----- TASK INPUT
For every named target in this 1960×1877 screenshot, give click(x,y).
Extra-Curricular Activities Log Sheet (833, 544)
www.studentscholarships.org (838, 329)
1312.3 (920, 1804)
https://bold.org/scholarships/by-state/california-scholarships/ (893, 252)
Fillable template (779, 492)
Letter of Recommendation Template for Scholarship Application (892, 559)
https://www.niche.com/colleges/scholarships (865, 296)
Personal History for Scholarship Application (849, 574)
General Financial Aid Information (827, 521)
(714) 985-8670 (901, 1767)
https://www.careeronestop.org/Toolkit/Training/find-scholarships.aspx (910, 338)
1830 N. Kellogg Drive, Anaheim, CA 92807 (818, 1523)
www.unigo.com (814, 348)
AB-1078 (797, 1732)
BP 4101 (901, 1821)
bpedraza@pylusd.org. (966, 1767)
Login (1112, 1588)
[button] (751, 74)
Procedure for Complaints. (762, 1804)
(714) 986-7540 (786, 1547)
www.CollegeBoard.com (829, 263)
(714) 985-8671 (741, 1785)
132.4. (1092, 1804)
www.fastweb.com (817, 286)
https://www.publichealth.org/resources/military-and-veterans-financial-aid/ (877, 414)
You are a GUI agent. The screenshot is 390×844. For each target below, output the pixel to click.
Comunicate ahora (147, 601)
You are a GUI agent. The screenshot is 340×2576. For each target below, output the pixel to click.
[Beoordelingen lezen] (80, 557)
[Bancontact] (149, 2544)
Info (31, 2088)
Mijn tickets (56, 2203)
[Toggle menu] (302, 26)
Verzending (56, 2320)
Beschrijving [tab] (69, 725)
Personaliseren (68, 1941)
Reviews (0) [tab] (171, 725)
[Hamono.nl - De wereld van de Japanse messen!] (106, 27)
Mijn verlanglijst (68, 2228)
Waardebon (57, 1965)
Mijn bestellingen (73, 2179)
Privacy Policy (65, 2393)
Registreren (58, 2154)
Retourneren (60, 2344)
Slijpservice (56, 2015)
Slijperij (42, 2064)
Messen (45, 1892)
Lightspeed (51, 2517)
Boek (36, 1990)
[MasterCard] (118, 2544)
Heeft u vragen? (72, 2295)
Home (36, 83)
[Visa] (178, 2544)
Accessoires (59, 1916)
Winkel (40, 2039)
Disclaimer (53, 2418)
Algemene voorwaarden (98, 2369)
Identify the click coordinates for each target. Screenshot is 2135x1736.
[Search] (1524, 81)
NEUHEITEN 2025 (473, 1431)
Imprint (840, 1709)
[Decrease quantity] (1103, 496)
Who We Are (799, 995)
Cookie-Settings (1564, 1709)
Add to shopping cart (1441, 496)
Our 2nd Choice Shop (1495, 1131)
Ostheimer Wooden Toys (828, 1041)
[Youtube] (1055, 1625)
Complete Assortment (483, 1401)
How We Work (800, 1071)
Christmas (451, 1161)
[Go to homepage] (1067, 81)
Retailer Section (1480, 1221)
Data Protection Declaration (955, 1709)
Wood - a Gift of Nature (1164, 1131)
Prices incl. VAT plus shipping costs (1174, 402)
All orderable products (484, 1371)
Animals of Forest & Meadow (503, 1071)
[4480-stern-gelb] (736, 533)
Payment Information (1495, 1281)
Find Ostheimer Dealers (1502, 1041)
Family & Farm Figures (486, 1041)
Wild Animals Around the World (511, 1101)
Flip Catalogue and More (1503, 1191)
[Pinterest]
----------
> [TASK ITEM]:
Could you write the whole listing out again, line for line?

> [RESPONSE AREA]:
For every named target in this 1960×1877 screenshot, give click(x,y).
Extra-Curricular Activities Log Sheet (833, 544)
www.studentscholarships.org (838, 329)
1312.3 (920, 1804)
https://bold.org/scholarships/by-state/california-scholarships/ (893, 252)
Fillable template (779, 492)
Letter of Recommendation Template for Scholarship Application (892, 559)
https://www.niche.com/colleges/scholarships (865, 296)
Personal History for Scholarship Application (849, 574)
General Financial Aid Information (827, 521)
(714) 985-8670 (901, 1767)
https://www.careeronestop.org/Toolkit/Training/find-scholarships.aspx (910, 338)
1830 N. Kellogg Drive, Anaheim, CA 92807 (818, 1523)
www.unigo.com (814, 348)
AB-1078 (797, 1732)
BP 4101 (901, 1821)
bpedraza@pylusd.org. (966, 1767)
Login (1112, 1588)
[button] (751, 74)
Procedure for Complaints. (762, 1804)
(714) 986-7540 (786, 1547)
www.CollegeBoard.com (829, 263)
(714) 985-8671 (741, 1785)
132.4. (1092, 1804)
www.fastweb.com (817, 286)
https://www.publichealth.org/resources/military-and-veterans-financial-aid/ (877, 414)
You are a GUI agent. The screenshot is 390×844. For each target below, output the pixel to click.
Comunicate ahora (147, 601)
You are a GUI agent. The screenshot is 340×2576. For each target below, output the pixel to click.
[Beoordelingen lezen] (80, 557)
[Bancontact] (149, 2544)
Info (31, 2088)
Mijn tickets (56, 2203)
[Toggle menu] (302, 26)
Verzending (56, 2320)
Beschrijving [tab] (69, 725)
Personaliseren (68, 1941)
Reviews (0) [tab] (171, 725)
[Hamono.nl - De wereld van de Japanse messen!] (106, 27)
Mijn verlanglijst (68, 2228)
Waardebon (57, 1965)
Mijn bestellingen (73, 2179)
Privacy Policy (65, 2393)
Registreren (58, 2154)
Retourneren (60, 2344)
Slijpservice (56, 2015)
Slijperij (42, 2064)
Messen (45, 1892)
Lightspeed (51, 2517)
Boek (36, 1990)
[MasterCard] (118, 2544)
Heeft u vragen? (72, 2295)
Home (36, 83)
[Visa] (178, 2544)
Accessoires (59, 1916)
Winkel (40, 2039)
Disclaimer (53, 2418)
Algemene voorwaarden (98, 2369)
Identify the click coordinates for each target. Screenshot is 2135x1736.
[Search] (1524, 81)
NEUHEITEN 2025 (473, 1431)
Imprint (840, 1709)
[Decrease quantity] (1103, 496)
Who We Are (799, 995)
Cookie-Settings (1564, 1709)
Add to shopping cart (1441, 496)
Our 2nd Choice Shop (1495, 1131)
Ostheimer Wooden Toys (828, 1041)
[Youtube] (1055, 1625)
Complete Assortment (483, 1401)
How We Work (800, 1071)
Christmas (451, 1161)
[Go to homepage] (1067, 81)
Retailer Section (1480, 1221)
Data Protection Declaration (955, 1709)
Wood - a Gift of Nature (1164, 1131)
Prices incl. VAT plus shipping costs (1174, 402)
All orderable products (484, 1371)
Animals of Forest & Meadow (503, 1071)
[4480-stern-gelb] (736, 533)
Payment Information (1495, 1281)
Find Ostheimer Dealers (1502, 1041)
Family & Farm Figures (486, 1041)
Wild Animals Around the World (511, 1101)
Flip Catalogue and More (1503, 1191)
[Pinterest]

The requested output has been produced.